Grocott & Ward, comps. Grocott’s Familiar Quotations, 6th ed. 189-?.
Sunbeam
Her face appears to be wrapped in a veil of sunbeams: unblemished is her complexion, and her skin is without a wrinkle.
Sir William Jones.—Poem of Tarafa, Verse 10, Vol. VIII.
In the warm shadow of her loveliness,
He kisses her with his beams.
Shelley.—The Witch of Atlas, Stanza 2.
Here was a murder bravely carried through
The eye of observation, unobserved.
Cyril Tourneur.—The Atheist’s Tragedy.
A sunbeam passes through pollution unpolluted.

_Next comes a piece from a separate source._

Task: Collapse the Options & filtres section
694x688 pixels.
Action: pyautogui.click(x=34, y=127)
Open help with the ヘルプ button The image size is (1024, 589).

Eusebius.—De Demonstratione Evangelica, Book IV. Chap. 13. Fourth Article of the Creed.
[Lord Bacon.—Advancement of Learning, title Hist. of Nature; and Lillie’s Euphues, Book II.; Notes and Queries, N.S. Vol. III. Page 218; but in page 336 of the same volume, the idea is traced by Mr. Smirke to Tertullian.]
Christ alone, like his emblem the light, passed through all things undefiled.

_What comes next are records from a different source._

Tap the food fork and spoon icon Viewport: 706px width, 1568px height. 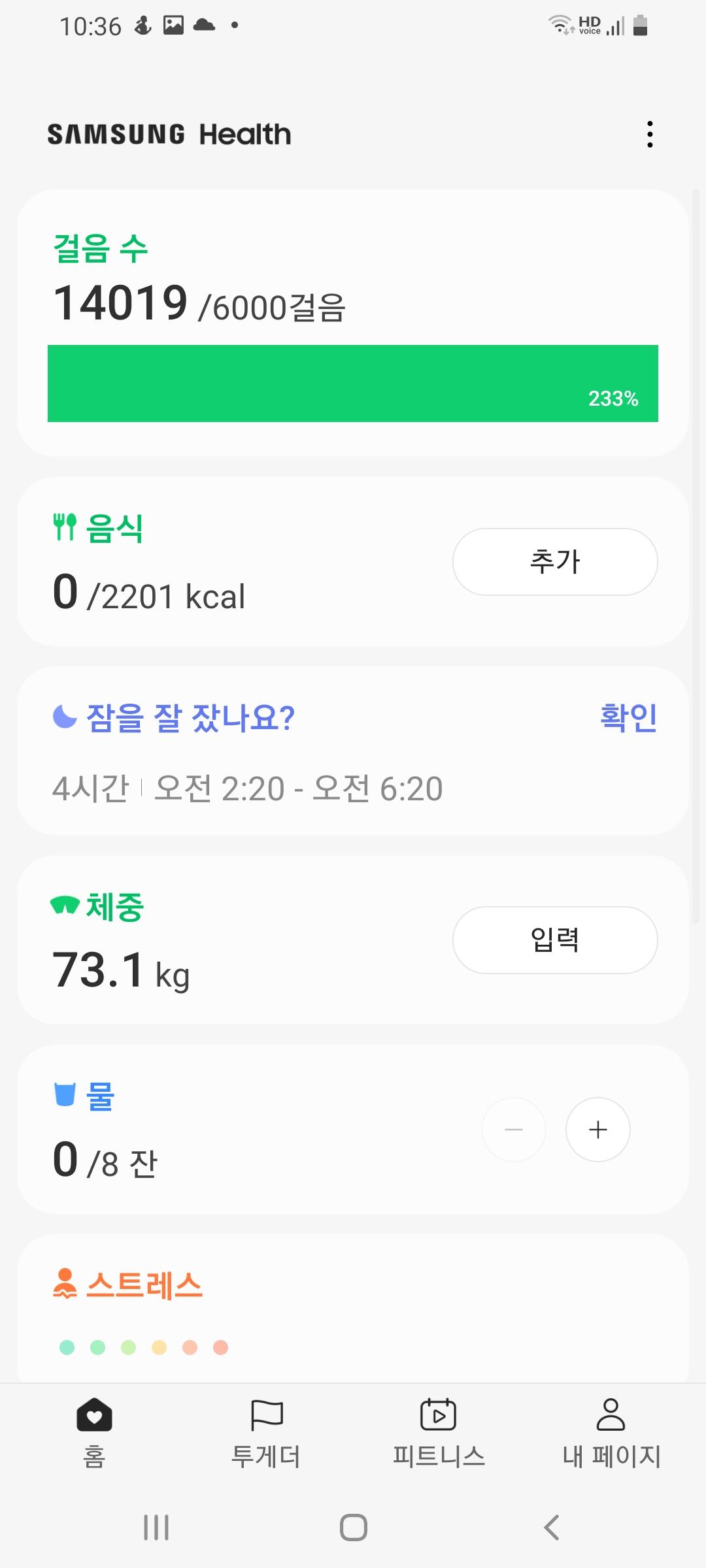tap(65, 527)
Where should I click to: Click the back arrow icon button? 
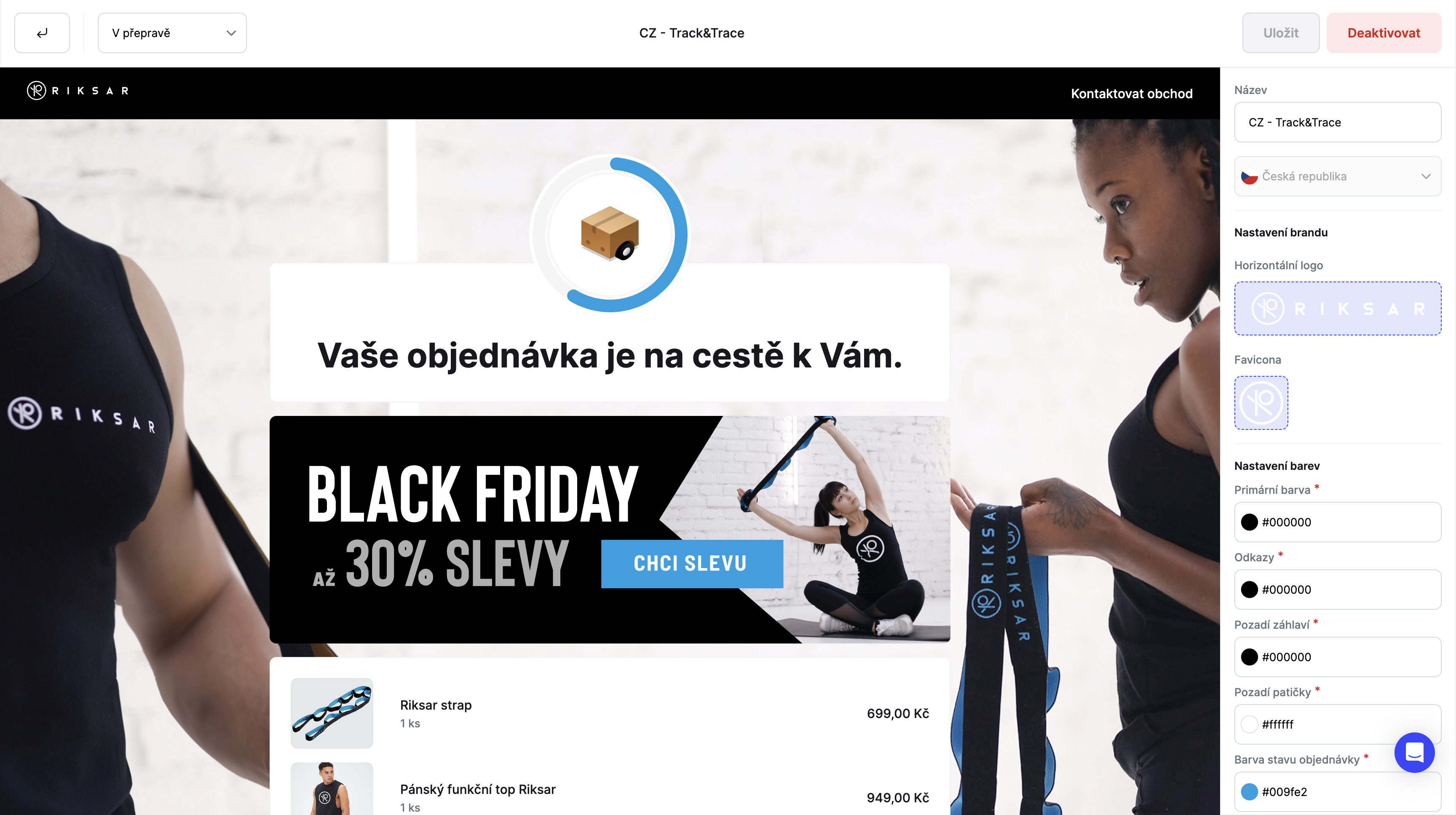[x=42, y=33]
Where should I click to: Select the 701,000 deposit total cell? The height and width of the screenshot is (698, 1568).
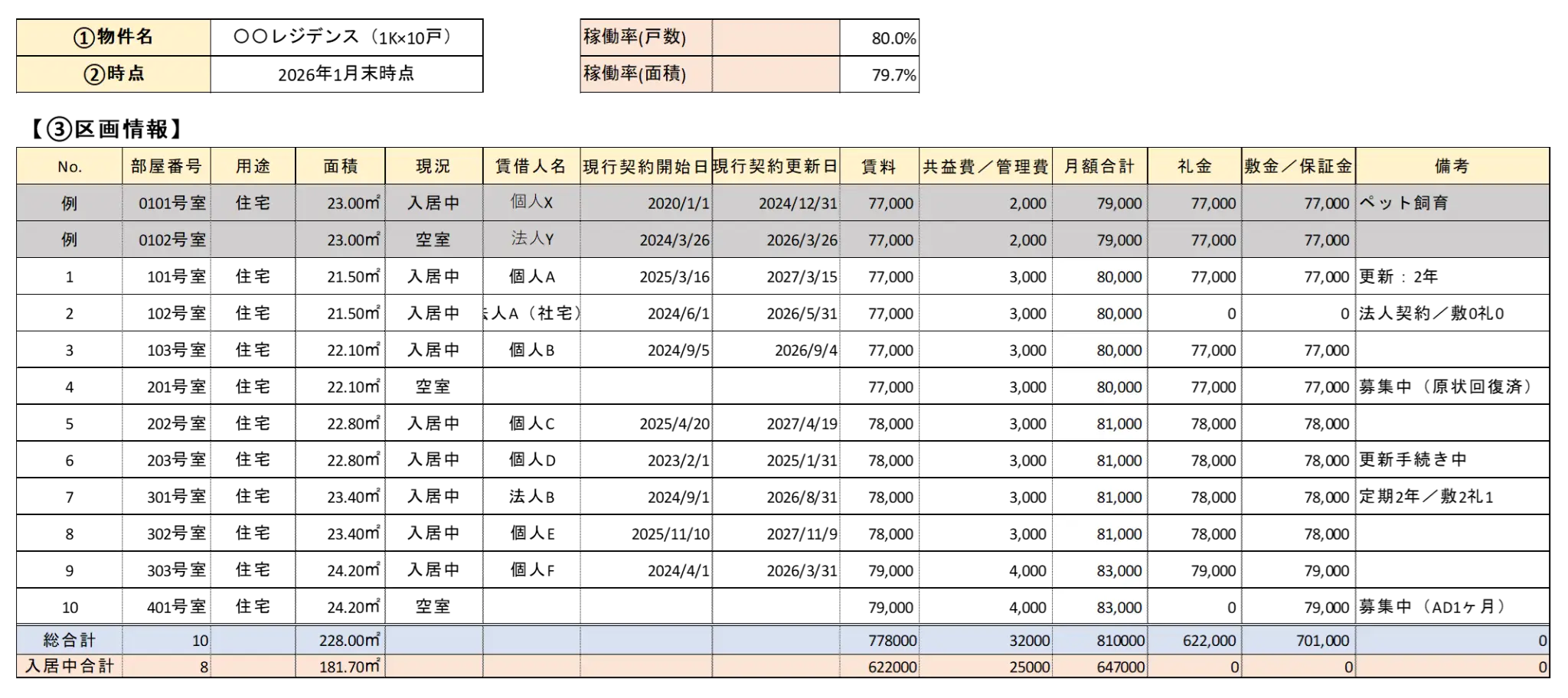coord(1298,641)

Horne.—On Psalm xxvi. Verse 4; and on Psalm xviii. Verse 20.
And face to face standing,
Look I on God as he is, a sun unpolluted by vapours.
Longfellow.—From Bishop’s Tegner’s Children on the Lord’s Supper.

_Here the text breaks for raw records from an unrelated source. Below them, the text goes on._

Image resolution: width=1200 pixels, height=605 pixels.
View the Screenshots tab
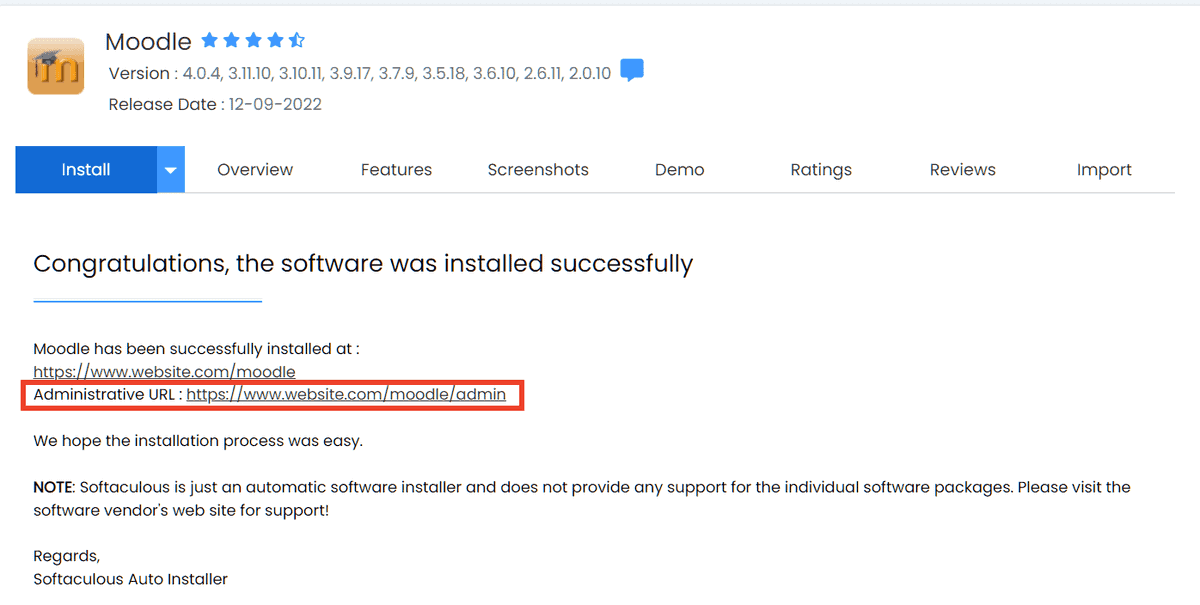click(x=538, y=170)
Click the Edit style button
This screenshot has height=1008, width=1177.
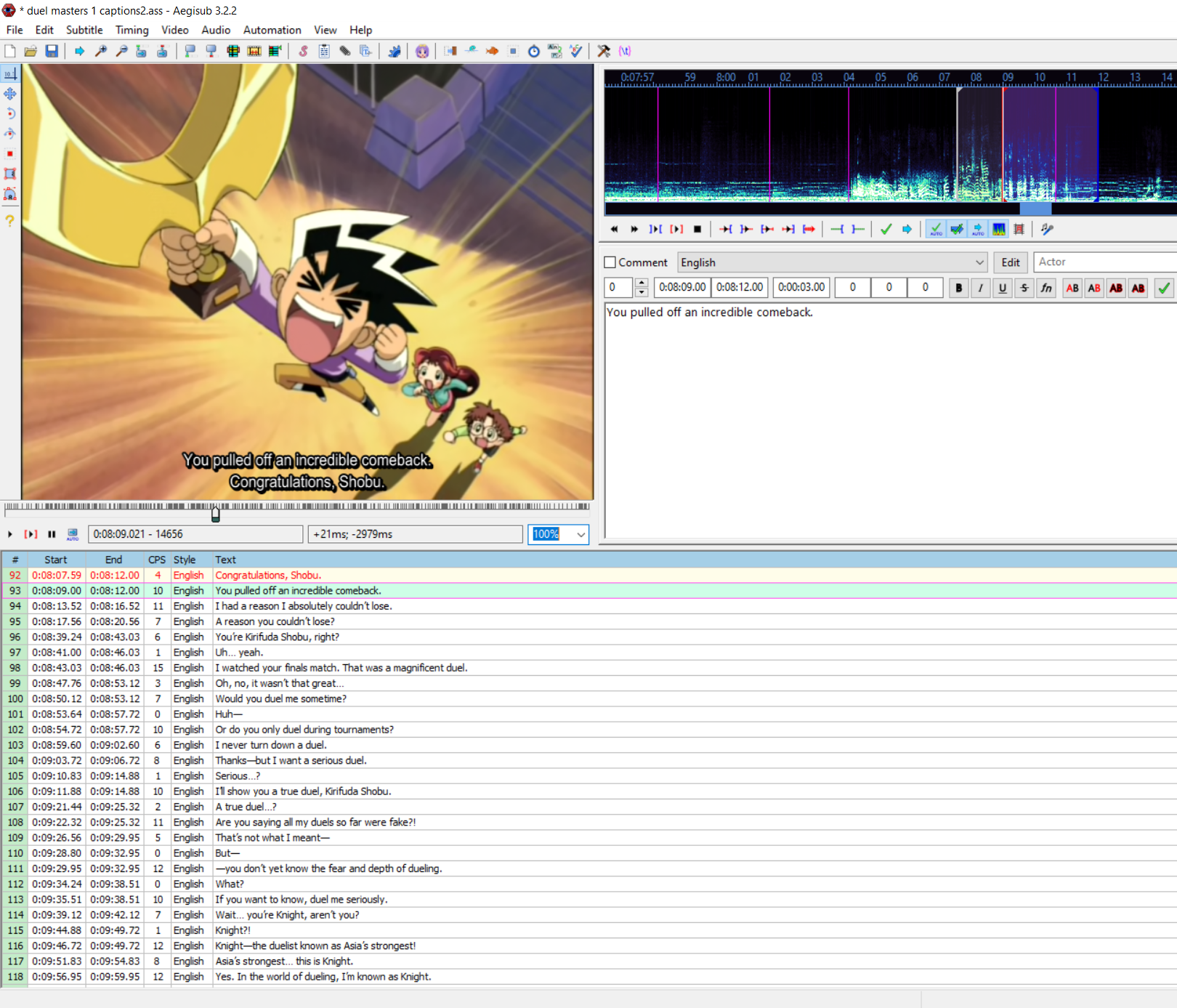tap(1010, 262)
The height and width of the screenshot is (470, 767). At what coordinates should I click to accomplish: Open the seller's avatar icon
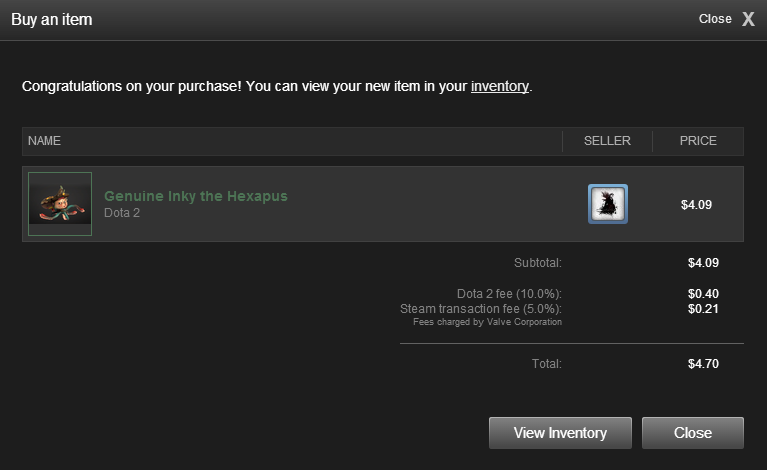point(607,204)
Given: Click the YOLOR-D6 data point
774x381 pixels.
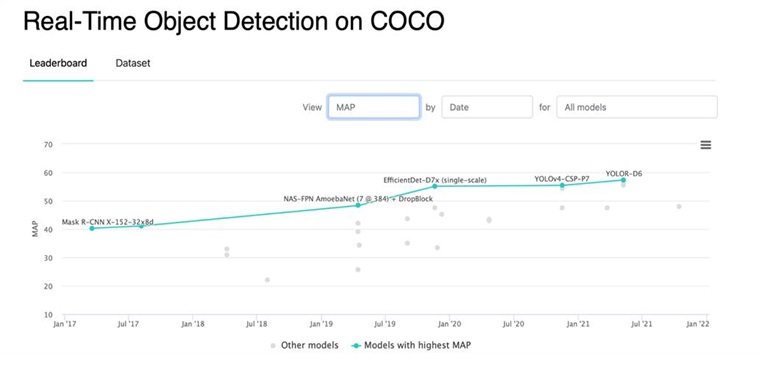Looking at the screenshot, I should coord(623,180).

The sun, if he could avoid it, would not shine upon a dunghill; but his rays are so pure, Eliza, and celestial—I never heard that they were polluted by it.
Sterne.—Letter 87, to Eliza.
For a preserving spirit doth still pass
Untainted through this mass.
Vaughan.—Resurrection and Immortality, Stanza 2.